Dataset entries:

-*-*-

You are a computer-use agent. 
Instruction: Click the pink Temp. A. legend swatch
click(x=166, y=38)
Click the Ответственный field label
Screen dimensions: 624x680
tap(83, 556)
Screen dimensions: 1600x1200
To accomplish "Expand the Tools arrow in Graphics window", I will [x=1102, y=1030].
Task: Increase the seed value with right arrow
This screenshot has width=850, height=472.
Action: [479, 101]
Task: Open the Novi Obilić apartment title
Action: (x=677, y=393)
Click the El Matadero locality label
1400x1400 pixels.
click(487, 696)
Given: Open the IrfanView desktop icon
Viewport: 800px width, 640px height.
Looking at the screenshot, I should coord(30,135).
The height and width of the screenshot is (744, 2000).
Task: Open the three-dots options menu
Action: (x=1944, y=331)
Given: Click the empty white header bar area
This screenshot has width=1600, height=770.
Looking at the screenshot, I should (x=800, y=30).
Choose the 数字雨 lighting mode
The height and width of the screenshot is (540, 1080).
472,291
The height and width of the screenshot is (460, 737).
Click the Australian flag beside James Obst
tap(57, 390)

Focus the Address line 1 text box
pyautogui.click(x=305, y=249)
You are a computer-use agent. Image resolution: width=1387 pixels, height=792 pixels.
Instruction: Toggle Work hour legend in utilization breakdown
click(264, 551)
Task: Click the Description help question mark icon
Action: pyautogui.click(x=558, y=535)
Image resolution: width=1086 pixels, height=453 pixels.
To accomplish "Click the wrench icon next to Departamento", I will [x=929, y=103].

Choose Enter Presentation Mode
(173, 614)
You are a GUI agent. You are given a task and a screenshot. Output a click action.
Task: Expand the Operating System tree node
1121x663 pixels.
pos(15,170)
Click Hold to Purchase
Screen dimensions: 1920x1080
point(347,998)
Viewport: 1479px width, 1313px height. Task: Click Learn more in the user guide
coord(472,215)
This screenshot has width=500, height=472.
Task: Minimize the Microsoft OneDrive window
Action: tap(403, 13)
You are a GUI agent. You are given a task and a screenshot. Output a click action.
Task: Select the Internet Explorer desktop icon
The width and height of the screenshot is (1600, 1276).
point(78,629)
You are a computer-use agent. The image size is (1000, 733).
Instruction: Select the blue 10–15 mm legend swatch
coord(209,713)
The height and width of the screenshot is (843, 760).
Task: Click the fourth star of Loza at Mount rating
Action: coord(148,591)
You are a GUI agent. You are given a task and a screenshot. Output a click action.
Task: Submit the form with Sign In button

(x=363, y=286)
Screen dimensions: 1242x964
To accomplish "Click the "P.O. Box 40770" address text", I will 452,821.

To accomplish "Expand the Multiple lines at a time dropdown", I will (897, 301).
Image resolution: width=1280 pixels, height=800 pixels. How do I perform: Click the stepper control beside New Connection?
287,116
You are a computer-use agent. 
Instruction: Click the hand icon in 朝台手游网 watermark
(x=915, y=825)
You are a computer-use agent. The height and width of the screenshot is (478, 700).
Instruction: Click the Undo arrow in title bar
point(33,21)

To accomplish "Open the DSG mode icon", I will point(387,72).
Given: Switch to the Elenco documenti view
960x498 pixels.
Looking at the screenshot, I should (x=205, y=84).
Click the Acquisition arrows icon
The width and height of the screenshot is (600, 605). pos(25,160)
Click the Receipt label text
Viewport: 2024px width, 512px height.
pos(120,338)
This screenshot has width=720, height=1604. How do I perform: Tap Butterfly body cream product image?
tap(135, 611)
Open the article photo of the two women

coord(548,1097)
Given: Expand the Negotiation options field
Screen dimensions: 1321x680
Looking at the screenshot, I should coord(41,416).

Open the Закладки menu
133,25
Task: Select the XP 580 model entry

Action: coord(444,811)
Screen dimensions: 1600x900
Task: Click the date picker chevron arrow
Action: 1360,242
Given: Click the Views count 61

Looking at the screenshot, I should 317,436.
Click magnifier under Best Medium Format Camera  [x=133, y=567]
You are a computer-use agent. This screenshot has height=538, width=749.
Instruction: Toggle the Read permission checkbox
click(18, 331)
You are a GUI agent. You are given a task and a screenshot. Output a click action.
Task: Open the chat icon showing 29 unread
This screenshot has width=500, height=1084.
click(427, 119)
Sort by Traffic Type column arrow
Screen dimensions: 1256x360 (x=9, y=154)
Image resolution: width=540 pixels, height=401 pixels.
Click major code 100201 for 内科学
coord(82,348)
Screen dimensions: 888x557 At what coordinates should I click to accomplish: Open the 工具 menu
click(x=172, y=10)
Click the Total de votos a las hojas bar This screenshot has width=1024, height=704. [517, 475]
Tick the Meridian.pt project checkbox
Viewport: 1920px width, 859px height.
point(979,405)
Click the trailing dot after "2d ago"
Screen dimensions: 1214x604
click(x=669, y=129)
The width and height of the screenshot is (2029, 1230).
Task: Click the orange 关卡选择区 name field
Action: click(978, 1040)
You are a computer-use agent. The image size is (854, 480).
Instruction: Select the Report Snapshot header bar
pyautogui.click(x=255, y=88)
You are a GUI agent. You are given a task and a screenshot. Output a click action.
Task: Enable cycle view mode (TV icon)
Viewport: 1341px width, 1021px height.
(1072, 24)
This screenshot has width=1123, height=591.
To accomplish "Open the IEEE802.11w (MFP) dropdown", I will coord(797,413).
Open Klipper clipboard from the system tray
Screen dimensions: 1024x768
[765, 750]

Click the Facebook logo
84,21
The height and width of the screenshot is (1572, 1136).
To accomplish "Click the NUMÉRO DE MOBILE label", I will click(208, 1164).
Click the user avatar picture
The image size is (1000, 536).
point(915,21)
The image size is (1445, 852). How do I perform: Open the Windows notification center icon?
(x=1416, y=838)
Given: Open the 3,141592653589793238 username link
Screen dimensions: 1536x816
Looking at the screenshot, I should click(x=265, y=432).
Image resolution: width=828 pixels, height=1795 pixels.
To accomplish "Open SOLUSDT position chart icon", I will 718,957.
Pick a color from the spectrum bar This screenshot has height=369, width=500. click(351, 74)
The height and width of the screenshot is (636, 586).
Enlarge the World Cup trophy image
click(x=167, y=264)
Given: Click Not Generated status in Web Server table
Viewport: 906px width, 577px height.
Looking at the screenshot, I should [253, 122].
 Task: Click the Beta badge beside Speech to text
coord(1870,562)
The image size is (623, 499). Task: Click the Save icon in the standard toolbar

-*-*-

- [EXERCISE]:
In the answer, every line above should be retyped exactly.

- [OUTPUT FOR THIS EXERCISE]:
You are a computer-use agent. 
Instruction: Click the pink Temp. A. legend swatch
click(x=166, y=38)
Click the Ответственный field label
Screen dimensions: 624x680
tap(83, 556)
Screen dimensions: 1600x1200
To accomplish "Expand the Tools arrow in Graphics window", I will [x=1102, y=1030].
Task: Increase the seed value with right arrow
This screenshot has width=850, height=472.
Action: [479, 101]
Task: Open the Novi Obilić apartment title
Action: (x=677, y=393)
Click the El Matadero locality label
1400x1400 pixels.
click(487, 696)
Given: Open the IrfanView desktop icon
Viewport: 800px width, 640px height.
Looking at the screenshot, I should coord(30,135).
The height and width of the screenshot is (744, 2000).
Task: Open the three-dots options menu
Action: (x=1944, y=331)
Given: Click the empty white header bar area
This screenshot has width=1600, height=770.
Looking at the screenshot, I should (x=800, y=30).
Choose the 数字雨 lighting mode
The height and width of the screenshot is (540, 1080).
472,291
The height and width of the screenshot is (460, 737).
Click the Australian flag beside James Obst
tap(57, 390)

Focus the Address line 1 text box
pyautogui.click(x=305, y=249)
You are a computer-use agent. Image resolution: width=1387 pixels, height=792 pixels.
Instruction: Toggle Work hour legend in utilization breakdown
click(264, 551)
Task: Click the Description help question mark icon
Action: pyautogui.click(x=558, y=535)
Image resolution: width=1086 pixels, height=453 pixels.
To accomplish "Click the wrench icon next to Departamento", I will [x=929, y=103].

Choose Enter Presentation Mode
(173, 614)
You are a GUI agent. You are given a task and a screenshot. Output a click action.
Task: Expand the Operating System tree node
1121x663 pixels.
pos(15,170)
Click Hold to Purchase
Screen dimensions: 1920x1080
point(347,998)
Viewport: 1479px width, 1313px height. Task: Click Learn more in the user guide
coord(472,215)
This screenshot has width=500, height=472.
Task: Minimize the Microsoft OneDrive window
Action: tap(403, 13)
You are a GUI agent. You are given a task and a screenshot. Output a click action.
Task: Select the Internet Explorer desktop icon
The width and height of the screenshot is (1600, 1276).
point(78,629)
You are a computer-use agent. The image size is (1000, 733).
Instruction: Select the blue 10–15 mm legend swatch
coord(209,713)
The height and width of the screenshot is (843, 760).
Task: Click the fourth star of Loza at Mount rating
Action: coord(148,591)
You are a GUI agent. You are given a task and a screenshot. Output a click action.
Task: Submit the form with Sign In button

(x=363, y=286)
Screen dimensions: 1242x964
To accomplish "Click the "P.O. Box 40770" address text", I will 452,821.

To accomplish "Expand the Multiple lines at a time dropdown", I will (897, 301).
Image resolution: width=1280 pixels, height=800 pixels. How do I perform: Click the stepper control beside New Connection?
287,116
You are a computer-use agent. 
Instruction: Click the hand icon in 朝台手游网 watermark
(x=915, y=825)
You are a computer-use agent. The height and width of the screenshot is (478, 700).
Instruction: Click the Undo arrow in title bar
point(33,21)

To accomplish "Open the DSG mode icon", I will point(387,72).
Given: Switch to the Elenco documenti view
960x498 pixels.
Looking at the screenshot, I should (x=205, y=84).
Click the Acquisition arrows icon
The width and height of the screenshot is (600, 605). pos(25,160)
Click the Receipt label text
Viewport: 2024px width, 512px height.
pos(120,338)
This screenshot has width=720, height=1604. How do I perform: Tap Butterfly body cream product image?
tap(135, 611)
Open the article photo of the two women

coord(548,1097)
Given: Expand the Negotiation options field
Screen dimensions: 1321x680
Looking at the screenshot, I should coord(41,416).

Open the Закладки menu
133,25
Task: Select the XP 580 model entry

Action: coord(444,811)
Screen dimensions: 1600x900
Task: Click the date picker chevron arrow
Action: 1360,242
Given: Click the Views count 61

Looking at the screenshot, I should 317,436.
Click magnifier under Best Medium Format Camera  [x=133, y=567]
You are a computer-use agent. This screenshot has height=538, width=749.
Instruction: Toggle the Read permission checkbox
click(18, 331)
You are a GUI agent. You are given a task and a screenshot. Output a click action.
Task: Open the chat icon showing 29 unread
This screenshot has width=500, height=1084.
click(427, 119)
Sort by Traffic Type column arrow
Screen dimensions: 1256x360 (x=9, y=154)
Image resolution: width=540 pixels, height=401 pixels.
Click major code 100201 for 内科学
coord(82,348)
Screen dimensions: 888x557 At what coordinates should I click to accomplish: Open the 工具 menu
click(x=172, y=10)
Click the Total de votos a las hojas bar This screenshot has width=1024, height=704. [517, 475]
Tick the Meridian.pt project checkbox
Viewport: 1920px width, 859px height.
point(979,405)
Click the trailing dot after "2d ago"
Screen dimensions: 1214x604
click(x=669, y=129)
The width and height of the screenshot is (2029, 1230).
Task: Click the orange 关卡选择区 name field
Action: click(978, 1040)
You are a computer-use agent. The image size is (854, 480).
Instruction: Select the Report Snapshot header bar
pyautogui.click(x=255, y=88)
You are a GUI agent. You are given a task and a screenshot. Output a click action.
Task: Enable cycle view mode (TV icon)
Viewport: 1341px width, 1021px height.
(1072, 24)
This screenshot has width=1123, height=591.
To accomplish "Open the IEEE802.11w (MFP) dropdown", I will coord(797,413).
Open Klipper clipboard from the system tray
Screen dimensions: 1024x768
[765, 750]

Click the Facebook logo
84,21
The height and width of the screenshot is (1572, 1136).
To accomplish "Click the NUMÉRO DE MOBILE label", I will click(208, 1164).
Click the user avatar picture
The image size is (1000, 536).
point(915,21)
The image size is (1445, 852). How do I perform: Open the Windows notification center icon?
(x=1416, y=838)
Given: Open the 3,141592653589793238 username link
Screen dimensions: 1536x816
Looking at the screenshot, I should click(x=265, y=432).
Image resolution: width=828 pixels, height=1795 pixels.
To accomplish "Open SOLUSDT position chart icon", I will 718,957.
Pick a color from the spectrum bar This screenshot has height=369, width=500. click(351, 74)
The height and width of the screenshot is (636, 586).
Enlarge the World Cup trophy image
click(x=167, y=264)
Given: Click Not Generated status in Web Server table
Viewport: 906px width, 577px height.
Looking at the screenshot, I should [253, 122].
 Task: Click the Beta badge beside Speech to text
coord(1870,562)
The image size is (623, 499). Task: Click the Save icon in the standard toolbar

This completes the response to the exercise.